Gangsters Go to Poetry School

Genichiro_takahashi Genichiro
Takahashi’s novel Sayonara, Gangsters is one of the legendary
texts of the postmodern era. Originally published in Japan in 1982, it wasn’t
translated into English until 2004. Yet long before that the novel somehow gained a reputation among
English-speaking readers as an important postmodernist novel. Even if it was
more widely praised than read in this country, the novel lent itself to
intellectually charged summary. First, there are Japanese gangsters; they’re
ritualistic and tetchy, like American gangsters, but better dressed and less
sentimental. The novel also features the Derridean conceit of naming: people
give each other names according to the whims of a particular moment. The novel’s
narrator is called Sayonara, Gangsters by a girlfriend, and other characters
sport zanily descriptive names like Relief Pitcher for the San Francisco
Giants. The narrator teaches in a poetry
school where he chats with Virgil reincarnated as a refrigerator and instructs yakuza in the fine art of verse writing. And, as one
might expect with a novel entitled Sayonara, Gangsters, it’s a bit of a genre
blender, mixing high-brow poetics and pulp fiction.

Takahashi’s crisp
sentences and amiable narrator carry the reader through the dull patches, such
as the conversation with Virgil that goes on way too long.
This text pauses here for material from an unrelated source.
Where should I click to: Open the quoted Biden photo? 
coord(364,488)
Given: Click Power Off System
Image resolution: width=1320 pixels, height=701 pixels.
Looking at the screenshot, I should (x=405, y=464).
Perhaps inevitably,
given the Takahashi’s ambitions, the novel is uneven. For every ill-advised detour
there’s a moment of genuine feeling. We’re told that a river runs through the
sixth floor of the poetry school, but it doesn’t seem worth the effort to try
to figure out what it may mean. But the death of the narrator’s daughter is
heartbreaking. I was equally relieved when both episodes were done.

Sayonara, Gangsters
is a playfully transgressive period piece, like a Shohei Imamura film. Its most
up to date quality is its abstract feel. Despite its literary roots in gritty
urban crime melodrama, the novel is almost completely lacking in place names.
It wears its déclassé influences lightly, unlike the more pop culture obsessed
narratives of the 1990s. The novel is a quick read, which, in a way, is too
bad, for it took such a long time to finally arrive.